Пылая горящими щеками и шурша шелком платья с оборками и буфами, Глафира Савельевна прохаживалась по горнице, говорила звонким, с дрожинкой, голосом:

— Ни минуты не сомневалась я, что они не приедут! И в то же время была надежда… Интересно ведь, Федя, посмотреть на людей иного круга, послушать их суждения, возможно, что-нибудь перенять этакое благородное… Но где же, разве они снизойдут до сельского попа, который им кажется существом мизерным, ничтожным и потому достойным только презрения?..

— Не понимаю, Глаша, почему тебя это так сильно задело? Ну и пусть себе живут как хотят, — равнодушным тоном сказал Горбяков, про себя думая: "Вот оно, расейское, исхлестанное мещанство — бить себя, тиранить жестокими муками лишь за то, что человек более высокого крута не повел на тебя бровью, не осчастливил тебя прикосновением своего мизинца…"

— А разве это тебя не задевает? Скажи честно, не задевает? — Глафира Савельевна воспламенилась еще больше. Голос ее взлетел до потолка, дрогнул, умолк и снова зазвенел тонко и высоко: — А я задета! Я дрожу. Мне хочется справедливости и равенства…

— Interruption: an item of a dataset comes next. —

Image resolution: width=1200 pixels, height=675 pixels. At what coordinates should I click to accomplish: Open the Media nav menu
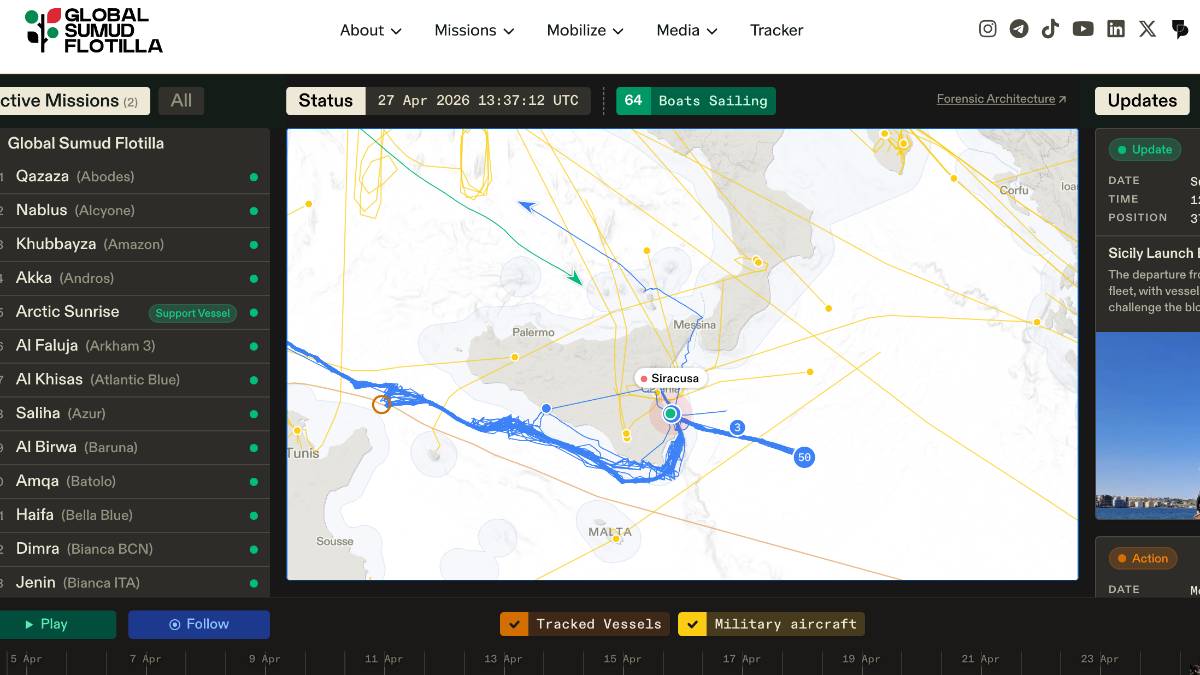coord(687,30)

— Скажу честно, уж коли тебя это интересует: ни капельки, ни вот столечко. — И Горбяков чиркнул пальцем одной руки по ногтю указательного пальца другой руки. — Не трогает меня это. Ты говоришь: "Что-нибудь перенять такое благородное". Ну будь, Глаша, серьезной и скажи мне, что бы ты могла благородного перенять от исправника, от человека, призвание которого держать людей в неволе, глушить в них все человеческое, низводить их до степени бессловесных рабов?.. Что благородного, к примеру, могла4 бы ты от него перенять? А ты не думала о том, что сама ты со своим сердцем, со своей отзывчивостью к несчастьям других в сто, в тысячу раз благороднее этого человека в чине или в сане… Вот подумай и скажи… И только не кричи… Разбудешь Вонифатия Гаврилыча… А зачем его втягивать в наши споры?

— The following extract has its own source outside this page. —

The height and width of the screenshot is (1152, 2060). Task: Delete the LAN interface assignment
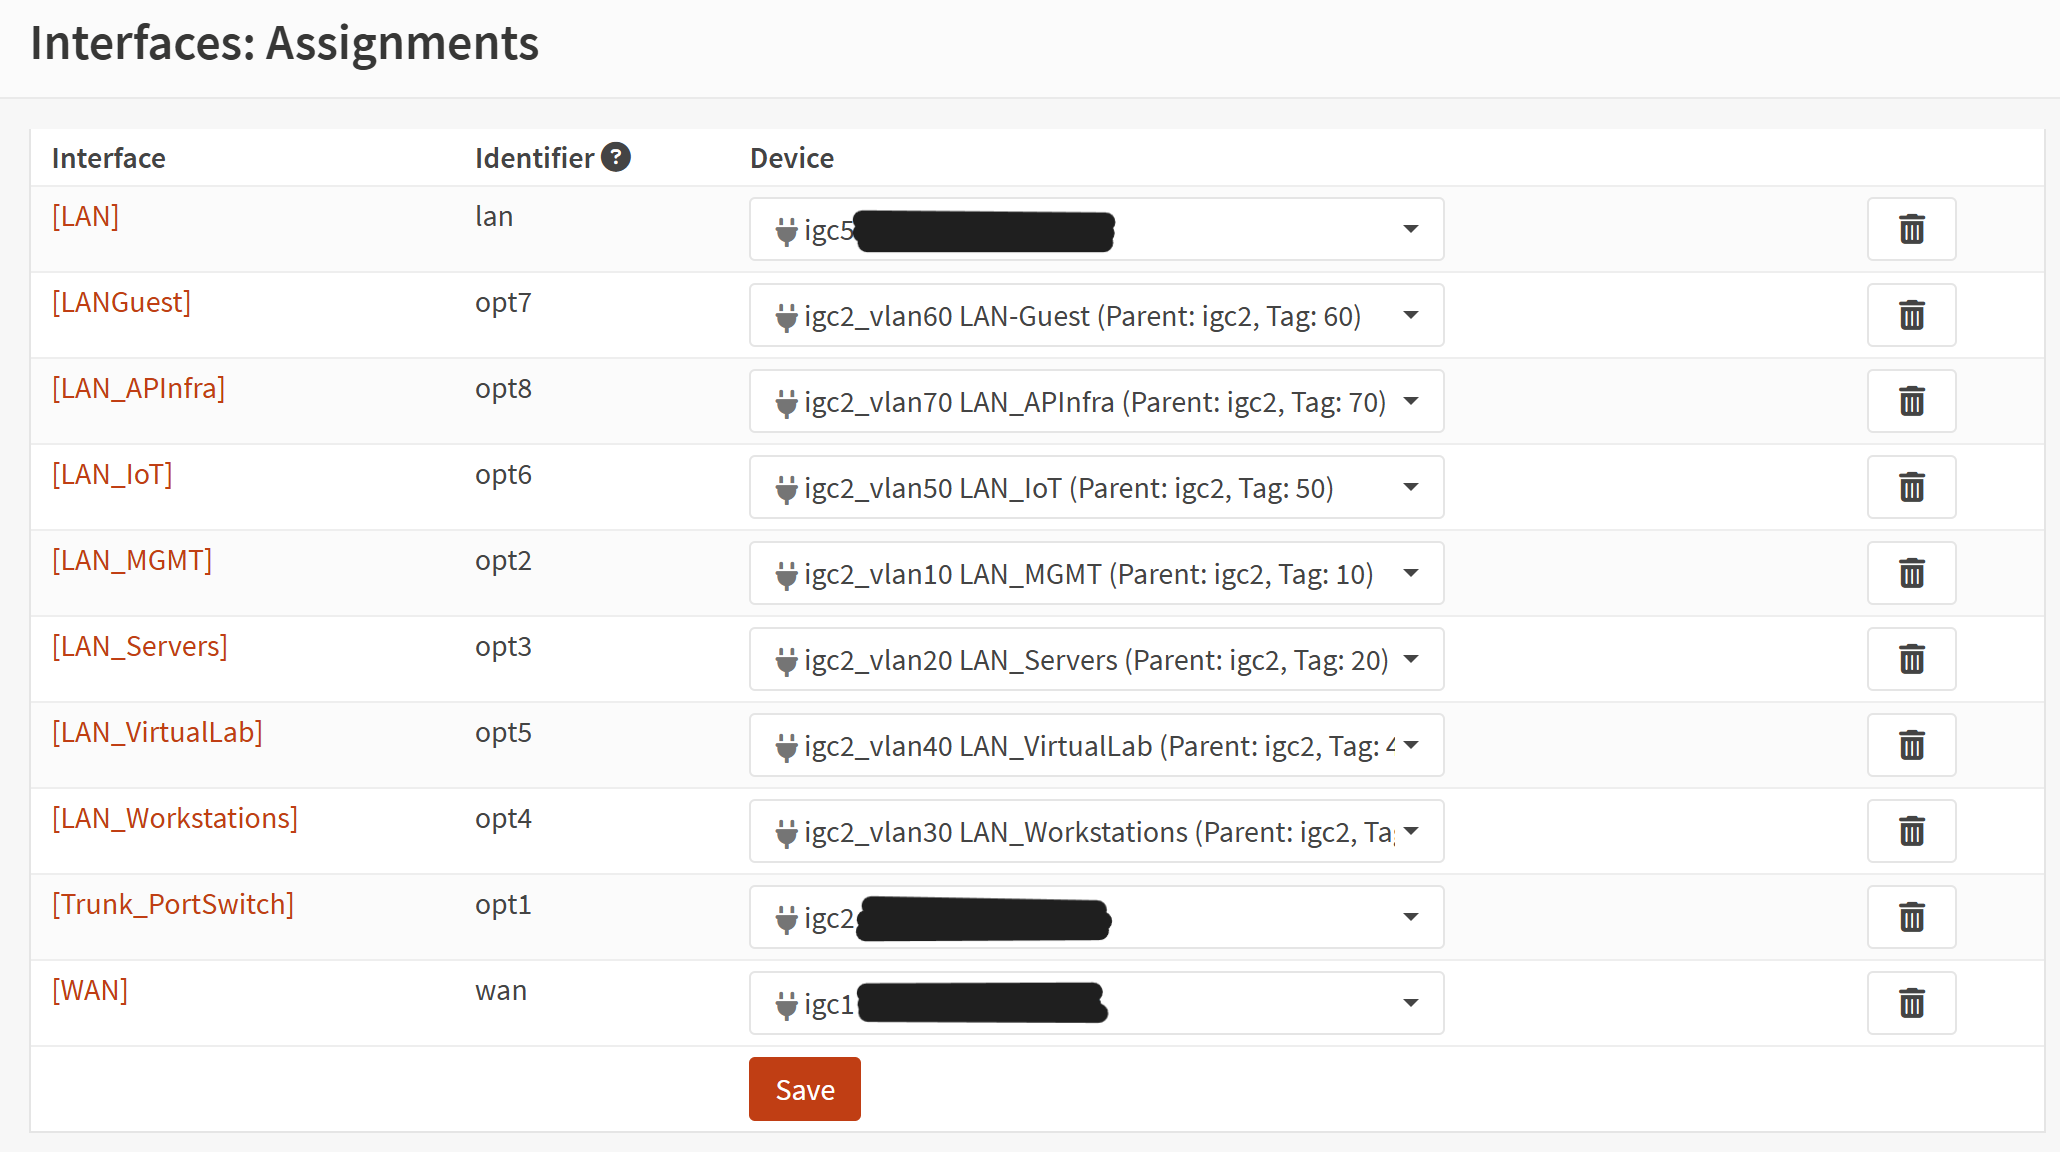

Глафира Савельевна притихла, села рядом с Горбяковым, зашептала с исступлением:

— Возможно, что ты прав, Федя. Разве о себе знаешь что-нибудь по-настоящему? Сам себе не судья.

Судьи другие. А чаще всего суд других и опрометчив и пристрастен. Спасибо тебе, Федя, хоть ты чуешь, что есть во мне душа… И какая, Федя! Порой мне кажется, что я могла бы совершить нечто значительное… Могла бы пожертвовать собой ради любимого человека или отдать себя служению великой идее… Скажи мне, Федя, скажи не кривя душой: может быть, тебе надо убить кого-нибудь? Клянусь, рука у меня не дрогнет, и я не пожалею своей жизни… Ты знаешь, порой мне хочется запалить этот дом и вместе с ним сгореть самой… Ах, как жаль, что не родилась я в Петербурге!.. Я бы пригодилась студентам-террористам… Я бы, не задумываясь, кидала бомбы…

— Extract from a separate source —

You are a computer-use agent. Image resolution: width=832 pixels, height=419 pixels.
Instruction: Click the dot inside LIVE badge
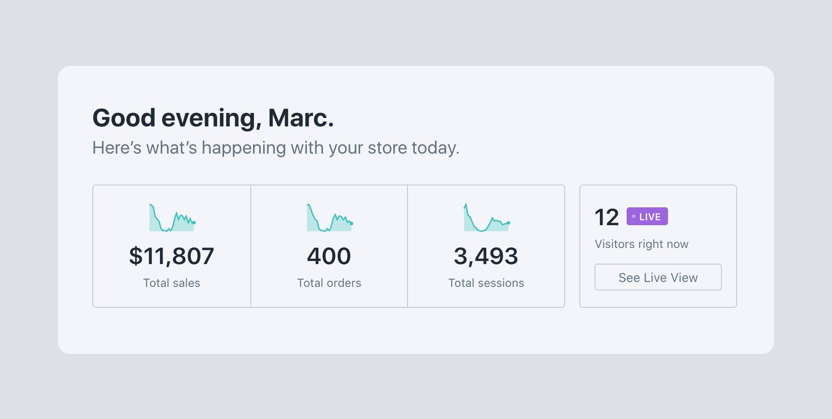click(x=634, y=217)
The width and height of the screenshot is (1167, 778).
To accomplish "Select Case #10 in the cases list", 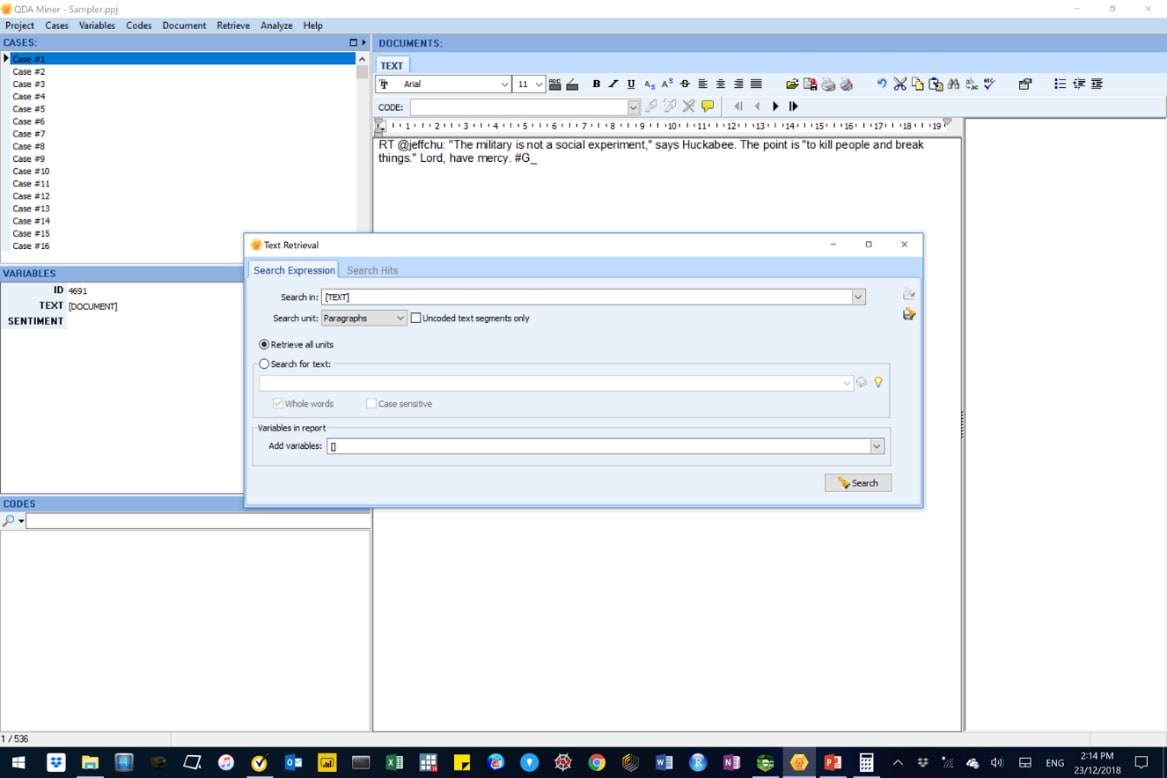I will click(30, 171).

— Во имя чего, Глаша? — спросил Горбяков.

— Во имя того, чтоб грохотала земля, чтоб не умирали люди от равнодушия друг к другу…

— Воспален твой мозг, Глаша. Говоришь безотчетно. Иди отдохни. А я побреду домой. — И Горбяков ушел.

А через несколько дней Глафира Савельевна сама прибежала к нему. И снова, заглядывая ему в глаза, допытывалась: не нужно ли ему убить кого-нибудь, кто стоит на его пути, мешает ему жить и делать добро людям?

Горбяков попробовал перевести весь разговор в шутку, но ему это не удалось. Глафира Савельевна настойчиво возвращалась к той же теме.

— Тебе нужно, Глаша, срочно переменить обстановку. Тобой начинает овладевать идея фикс. Это небезопасно. Поезжай-ка в Томск или в Новониколаевск.

Встряхнись немножко.

И она вняла совету Горбякова и поехала вместе с отцом Вонифатием не в город, а в остяцкие юрты и тунгусские стойбища, раскиданные вокруг Парабели. У священника накопились там неотложные дела: надо было окрестить детей, родившихся за последние два года, произвести обряды венчания молодых пар, вступивших в брак, отпеть усопших. Короче сказать, напомнить инородцам о православии, о поклонении господу богу, пресвятой матери богородице и всем святым.